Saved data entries
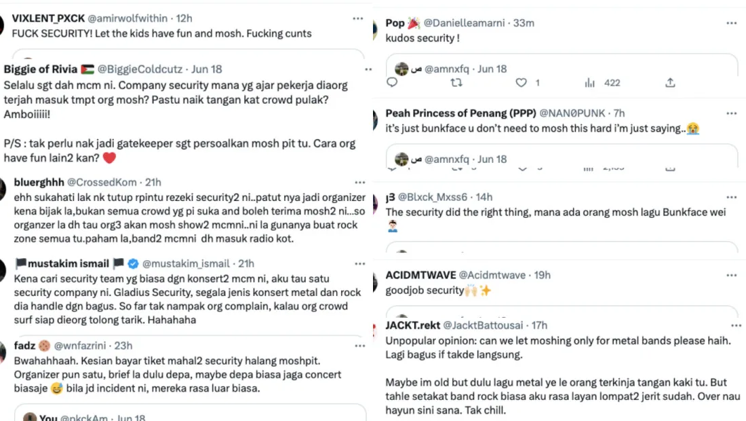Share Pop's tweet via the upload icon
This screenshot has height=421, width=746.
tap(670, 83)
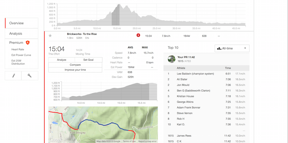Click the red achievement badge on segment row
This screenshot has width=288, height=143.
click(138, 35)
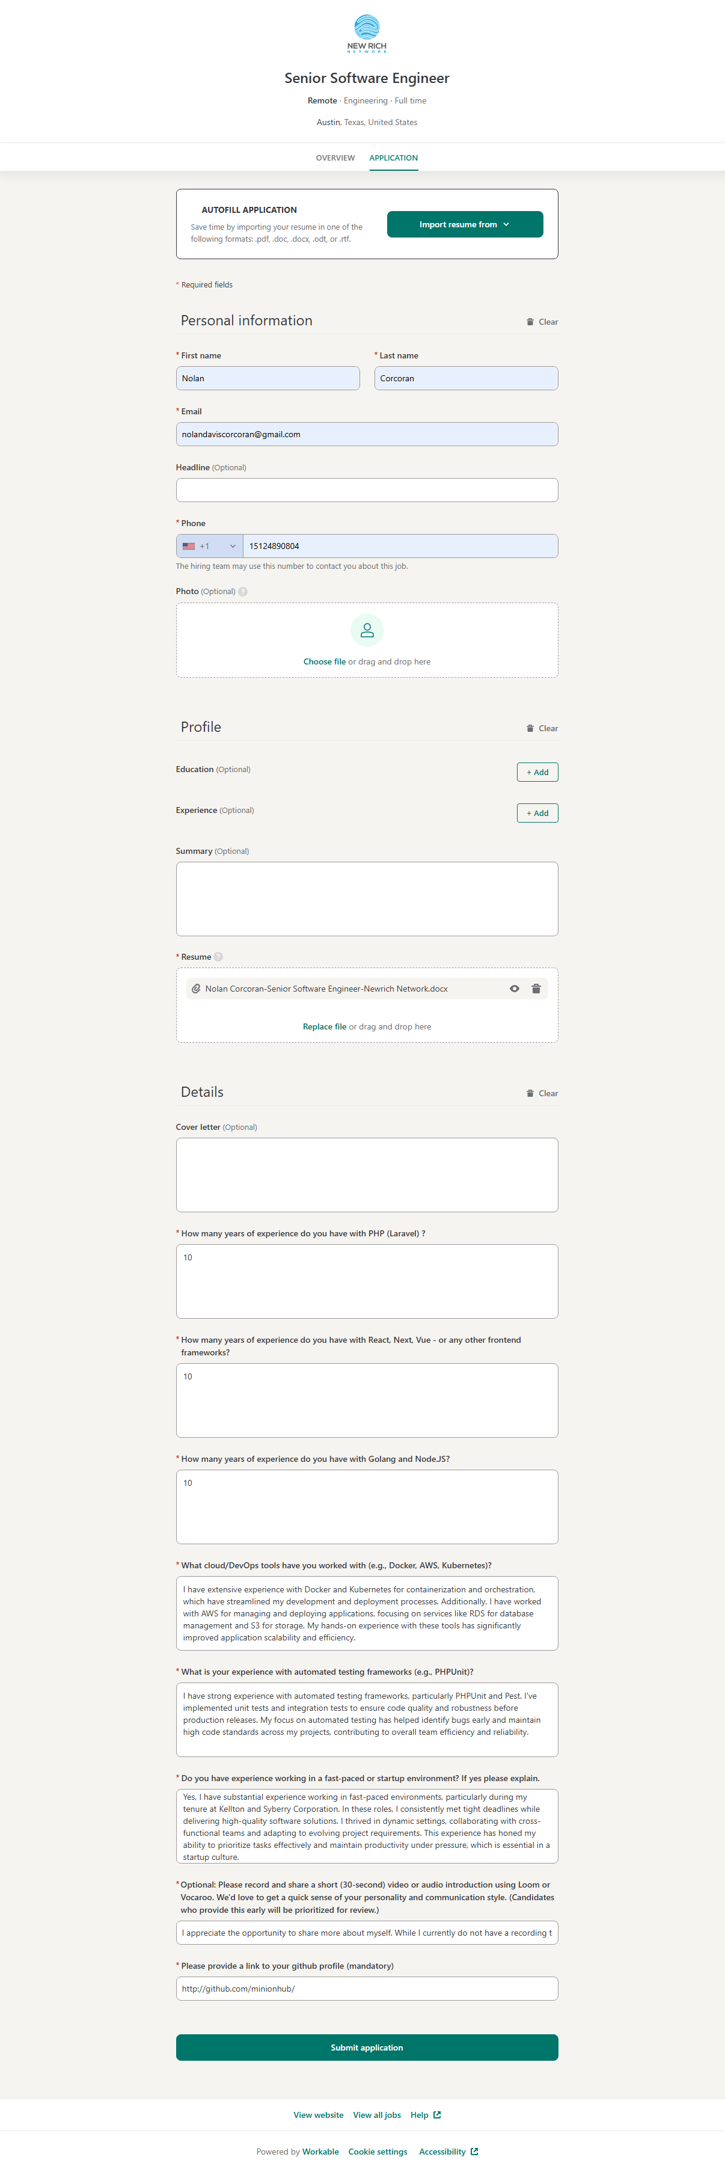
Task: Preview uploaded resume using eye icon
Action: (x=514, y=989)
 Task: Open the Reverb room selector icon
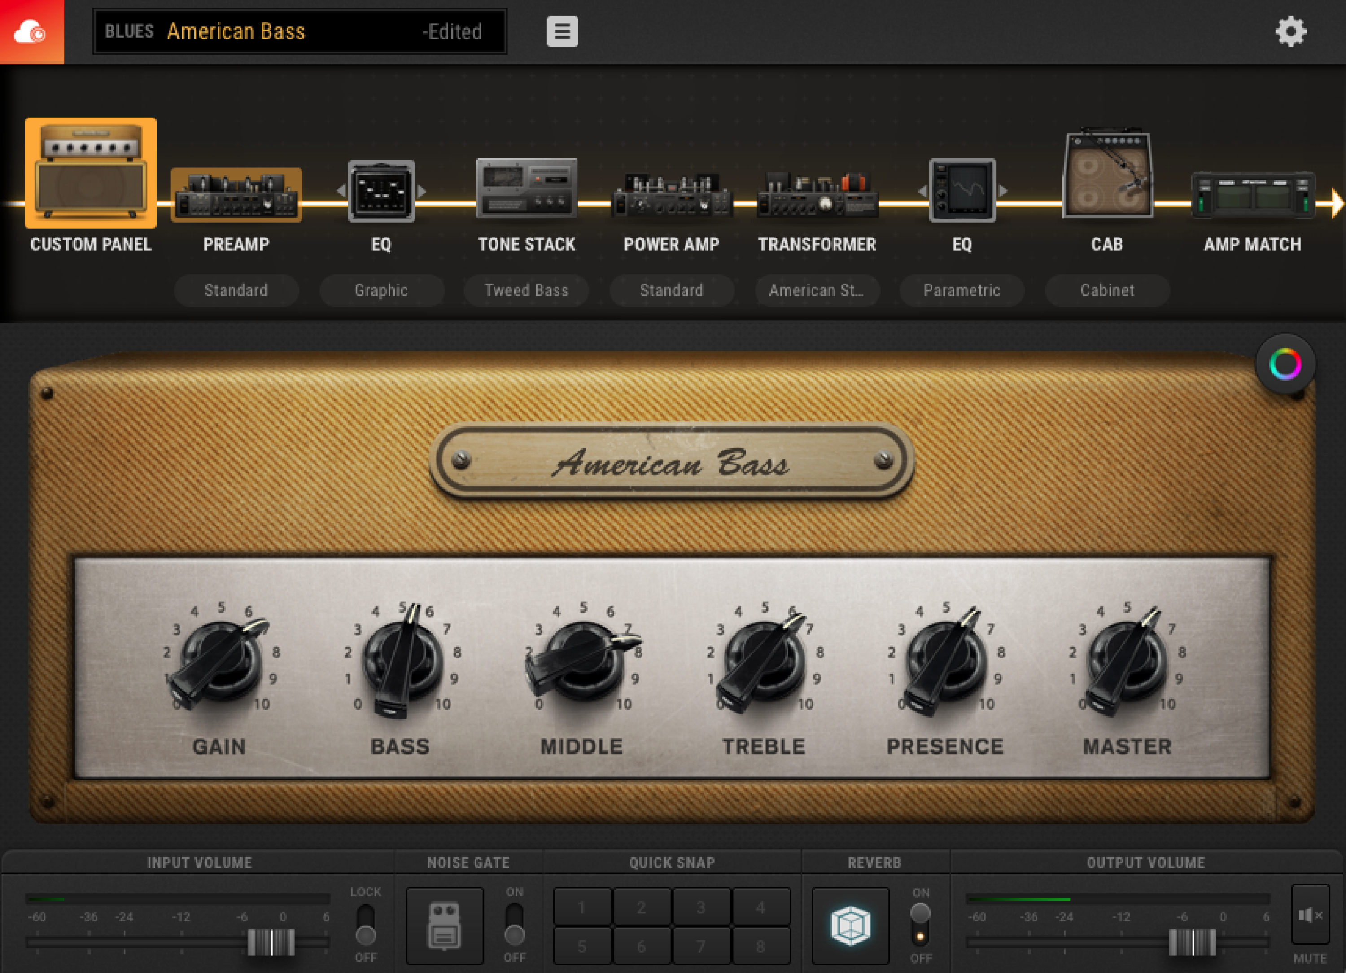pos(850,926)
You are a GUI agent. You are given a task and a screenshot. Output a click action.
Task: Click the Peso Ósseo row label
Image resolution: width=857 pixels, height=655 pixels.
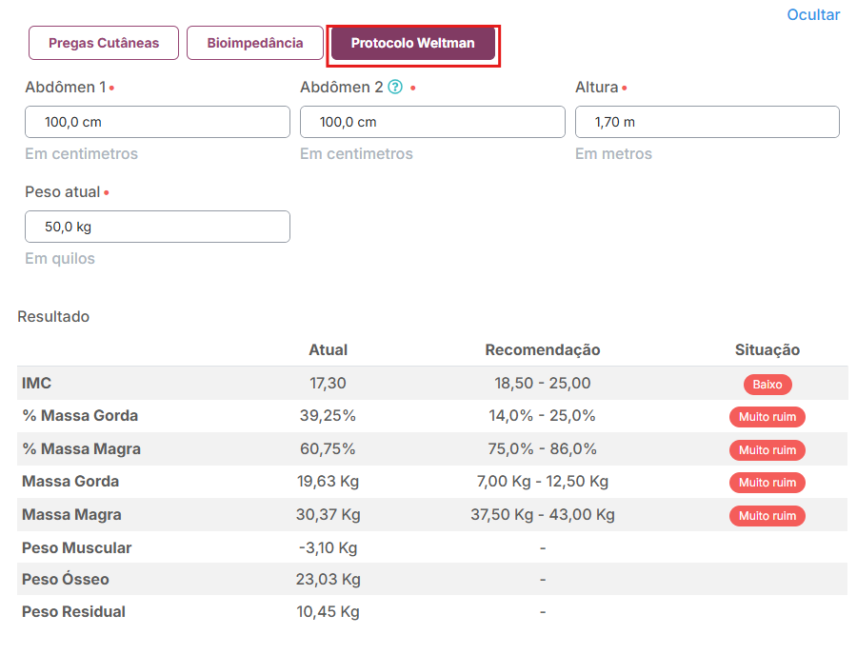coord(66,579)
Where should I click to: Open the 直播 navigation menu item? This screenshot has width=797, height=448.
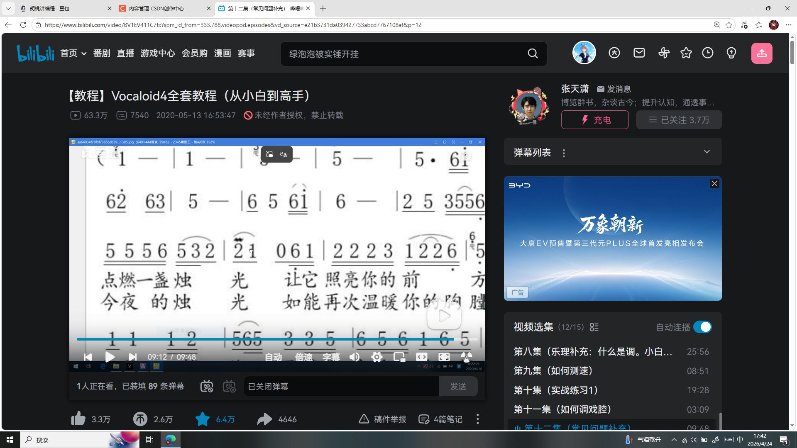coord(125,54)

__Written problem__. Turn the lines above into a numbered list. Begin at the line that contains "Task: Open the Reverb room selector icon", stop after the final line, skip any blank lines, and leave the pictures out.

__The reply__.
1.  Task: Open the Reverb room selector icon
2. pos(850,926)
3. You are a GUI agent. You are given a task and a screenshot. Output a click action.
4. Task: Click the Peso Ósseo row label
5. Image resolution: width=857 pixels, height=655 pixels.
6. coord(66,579)
7. Where should I click to: Open the 直播 navigation menu item? This screenshot has width=797, height=448.
8. coord(125,54)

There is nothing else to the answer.